In the beginning, there was the rat.
My name is Shu Hundan. If you're reading this book, chances are, you've heard of me before. Or perhaps you are one of the many who already know of my story. I will assume that you are both, yet pretend you're neither. This makes for a better telling, I've been told. I also find it more comfortable to speak to you this way. A story is best told fresh, after all, as many things in life are.
I was born in the underbelly of the dragon that is Shanghai. The beast of the east, it was once remembered. A monolothic city, whose whims and wishes were catered to by all the World; a place of hopes and dreams, to which people flocked, in search of riches, in search of fulfillment, in search of anything that may fill the gaping hole that throbbed in their chests. In this city that never slept, in this city of a million lights and a billion colors, a place that shone with the dreams of many millions, was I born, in the deepest, darkest crevices in which man may live.
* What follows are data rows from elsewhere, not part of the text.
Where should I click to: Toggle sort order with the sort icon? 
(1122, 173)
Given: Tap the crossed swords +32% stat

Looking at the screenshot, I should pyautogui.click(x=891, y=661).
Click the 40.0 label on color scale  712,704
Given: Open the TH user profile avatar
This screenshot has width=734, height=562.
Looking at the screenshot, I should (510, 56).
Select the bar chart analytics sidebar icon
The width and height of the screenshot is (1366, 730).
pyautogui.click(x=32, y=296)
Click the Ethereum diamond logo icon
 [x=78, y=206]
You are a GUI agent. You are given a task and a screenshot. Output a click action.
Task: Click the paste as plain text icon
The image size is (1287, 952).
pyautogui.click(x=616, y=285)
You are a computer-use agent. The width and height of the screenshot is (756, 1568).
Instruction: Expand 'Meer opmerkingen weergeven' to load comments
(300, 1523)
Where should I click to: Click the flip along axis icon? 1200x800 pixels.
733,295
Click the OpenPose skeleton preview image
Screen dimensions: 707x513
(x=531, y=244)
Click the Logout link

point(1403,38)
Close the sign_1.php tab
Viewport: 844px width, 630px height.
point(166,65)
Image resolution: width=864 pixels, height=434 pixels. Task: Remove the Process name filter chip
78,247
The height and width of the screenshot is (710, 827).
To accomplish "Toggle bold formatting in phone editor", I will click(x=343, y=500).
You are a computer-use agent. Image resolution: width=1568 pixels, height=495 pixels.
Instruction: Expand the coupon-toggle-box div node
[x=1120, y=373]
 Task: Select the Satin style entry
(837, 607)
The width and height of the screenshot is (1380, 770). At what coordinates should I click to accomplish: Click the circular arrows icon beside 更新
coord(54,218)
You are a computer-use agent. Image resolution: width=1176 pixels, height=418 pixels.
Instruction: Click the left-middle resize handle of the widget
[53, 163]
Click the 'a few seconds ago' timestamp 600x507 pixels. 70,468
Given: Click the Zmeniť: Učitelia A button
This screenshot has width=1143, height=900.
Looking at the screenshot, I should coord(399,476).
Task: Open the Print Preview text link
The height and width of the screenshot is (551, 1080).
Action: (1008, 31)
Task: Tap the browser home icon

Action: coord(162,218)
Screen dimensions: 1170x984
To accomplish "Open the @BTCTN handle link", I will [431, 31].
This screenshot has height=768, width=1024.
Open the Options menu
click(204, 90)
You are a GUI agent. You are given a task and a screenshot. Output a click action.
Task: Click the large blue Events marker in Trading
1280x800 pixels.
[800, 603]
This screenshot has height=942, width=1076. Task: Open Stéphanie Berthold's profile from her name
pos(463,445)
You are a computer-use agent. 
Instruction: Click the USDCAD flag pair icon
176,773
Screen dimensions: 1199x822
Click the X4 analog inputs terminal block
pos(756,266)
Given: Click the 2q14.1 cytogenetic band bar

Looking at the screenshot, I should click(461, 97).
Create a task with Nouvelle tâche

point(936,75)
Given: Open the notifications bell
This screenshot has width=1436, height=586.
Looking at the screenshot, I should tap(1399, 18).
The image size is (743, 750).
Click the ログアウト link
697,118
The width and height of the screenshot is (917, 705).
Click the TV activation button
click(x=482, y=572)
We believe that the apocalypse brought out the worst in humanity. Yet I concur and say that I've lived with the worst since the day of my birth. I was a destestable child, born to a detestable family, abandoned for my own good. By five I was alone, and I learned that none would ever care. A month later I'd learned to steal, an hour after the pain of a beating. By six I had stabbed and lied, by seven I had stabbed and lied - better, and by eight, I had become abominable. Worse than most survivors ever did in the years of brutality they endured.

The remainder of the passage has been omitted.